CNBC, which first reported AIG’s discussions, said the losses to be announced next Monday were due to writedowns on commercial real estate and other assets. It said the insurer’s board will meet next Sunday to work out an agreement with the government.
In case they do not reach a deal, AIG’s lawyers at Weil, Gotshal & Manges LLP were preparing for the possibility of bankruptcy, CNBC said.
But the first source told Reuters that while AIG has retained Weil Gotshal, the insurer has no plans to file for bankruptcy.
“Is it likely that $60 billion more of capital has been destroyed? Or is it likely that they are just accounting for that which already happened?” said Thomas Russo, a partner at Gardner, Russo & Gardner, which manages more than $2 billion. “I suspect it’s more of the latter than the former.”
AIG said in a statement it had not yet reported results and would provide an update when it does so in the near future.
“We continue to work with the U.S. government to evaluate potential new alternatives for addressing AIG’s financial challenges,” AIG said.

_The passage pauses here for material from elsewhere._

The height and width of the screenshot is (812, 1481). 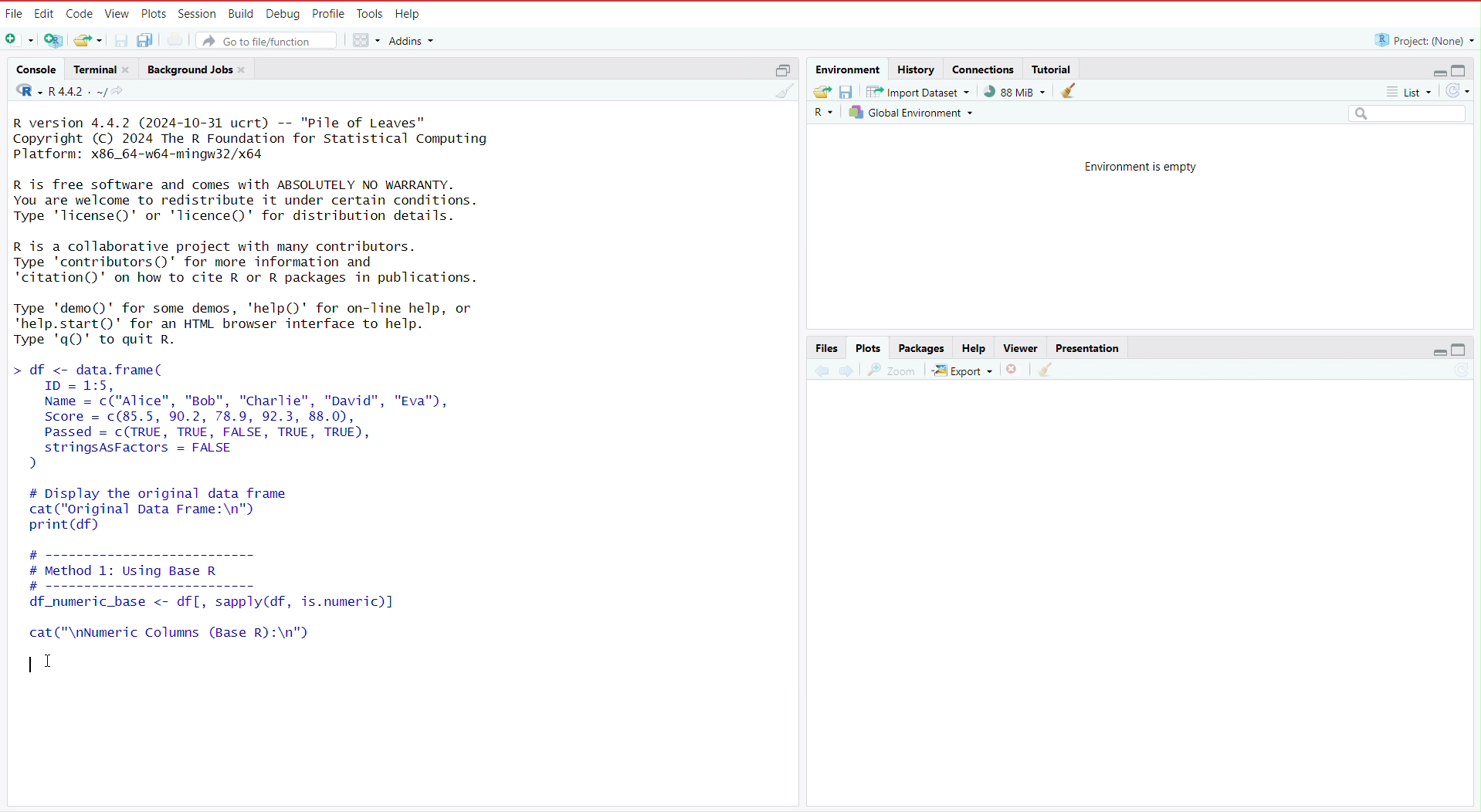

U.S. Treasury officials declined to comment. Weil could not be reached immediately for comment.
AIG shares closed down 1 cent at 53 cents on the New York Stock Exchange on Monday.
AIG was first rescued in September after bad mortgage bets left it on the verge of collapse. The government stepped in with $85 billion in bailout financing, as the credit crisis peaked with Lehman Brothers Holdings Inc filing for bankruptcy and Merrill Lynch agreeing to be bought by Bank of America Corp.
The rescue swelled in November as AIG posted its then-largest ever loss, hurt by writedowns on assets linked to subprime mortgages and capital losses. The Federal Reserve and U.S. Treasury stepped in with even more money to buy mortgage assets that had left AIG deeply in the red, and eased the terms of its loan repayment.
AIG has said it plans to sell all assets except its U.S. property and casualty business, foreign general insurance, and an ownership interest in some foreign life operations, as it looks to raise money to pay back the government.
Although AIG has announced some sales, it is trying to sell assets at a time when buyers are often dealing with their own problems and credit for acquisitions is scarce. The insurer’s ongoing troubles are likely making things harder.
“The seller is in a rather perilous position,” Russo said. “And buyers typically appreciate the amount of leverage they have.”